I think that since the solution is unique, there must be pivot positions in every column. This forces the 4th row of A to be zero. So the answer appears to be
\begin{pmatrix}1& 0& 0\\ 0& 1& 0\\ 0& 0& 1\\ 0& 0& 0\end{pmatrix}
Is this right?
But what if $b$ has $1$ as the last coordinate? Then the system would be inconsistent. We are given that $Ax=b$ does have a solution, but this still raises this question: is the following statement true?
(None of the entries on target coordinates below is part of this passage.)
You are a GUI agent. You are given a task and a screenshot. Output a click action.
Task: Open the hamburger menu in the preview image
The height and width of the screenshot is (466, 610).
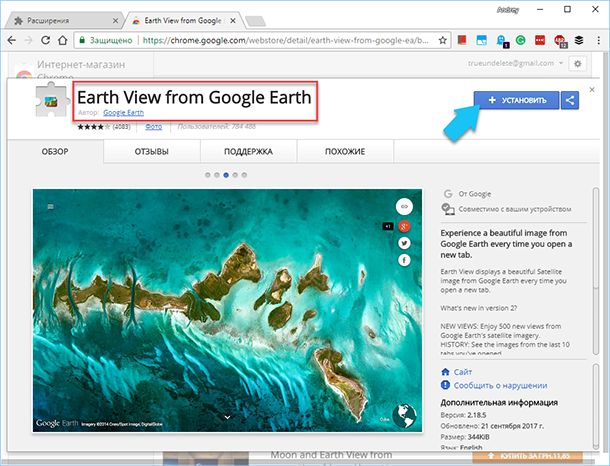tap(50, 207)
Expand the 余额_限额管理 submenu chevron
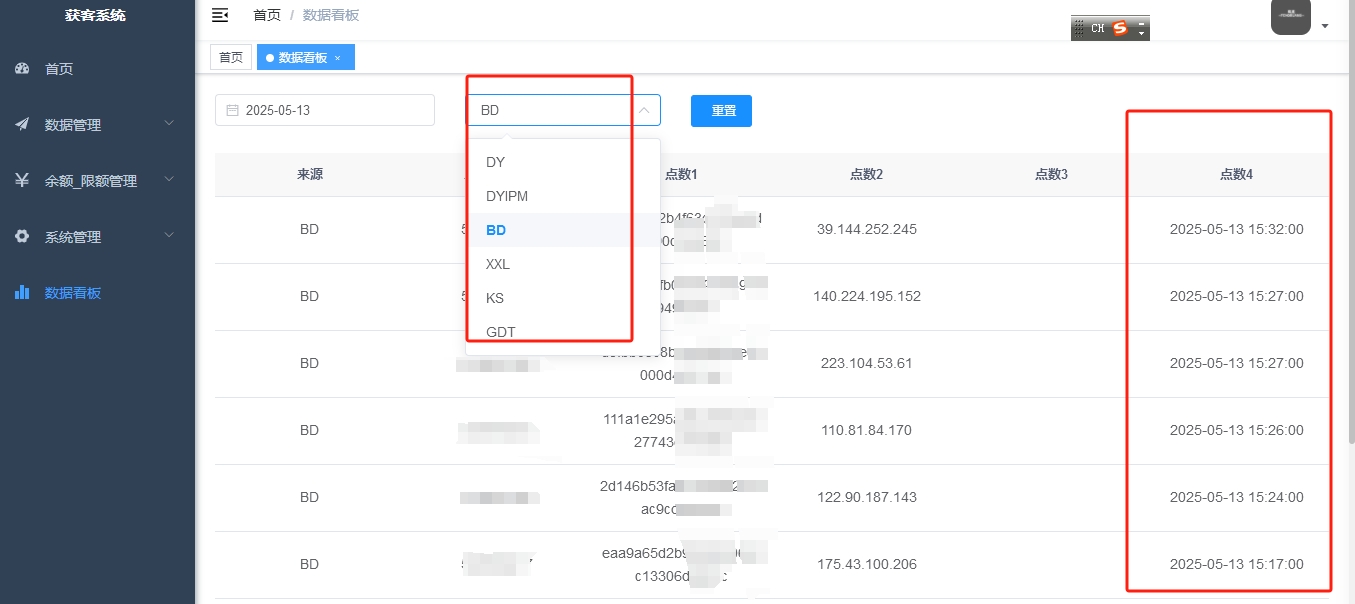 pyautogui.click(x=169, y=180)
For any $4\times3$ matrix $A$ and any column $b$ whose last coordinate is nonzero, the system $Ax=b$ is inconsistent.
If this statement is true, then the column $b$ we are given cannot have nonzero last coordinate.
For the first par, you are right. If $Ax= b$ has a unique solution, then the reduce echelon form of $A$ will be $$\begin{pmatrix}1&0&0\\0&1&0\\0&0&1\\0&0&0\end{pmatrix}$$ This will give the reduce echelon form of the augmented matrix $(A|b)$ to be $$\left(\begin{array}{ccc|c}1&0&0&\lambda_1\\0&1&0&\lambda_2\\0&0&1&\lambda_3\\0&0&0&0\end{array}\right)$$ where $\lambda_i$ is your solution. If the last line of the augmented matrix is not entirely $0$, then the system is inconsistent. But it need not be true for the initial problem.
The following statement is false.
Consider $$A=\begin{pmatrix}1&0&0\\0&1&0\\0&0&1\\0&0&1\end{pmatrix}\text{ and } b=\begin{pmatrix}\lambda_1\\\lambda_2\\\lambda_3\\\lambda_3\end{pmatrix}$$ The last column of $b$ is non zero, but the system is consistent.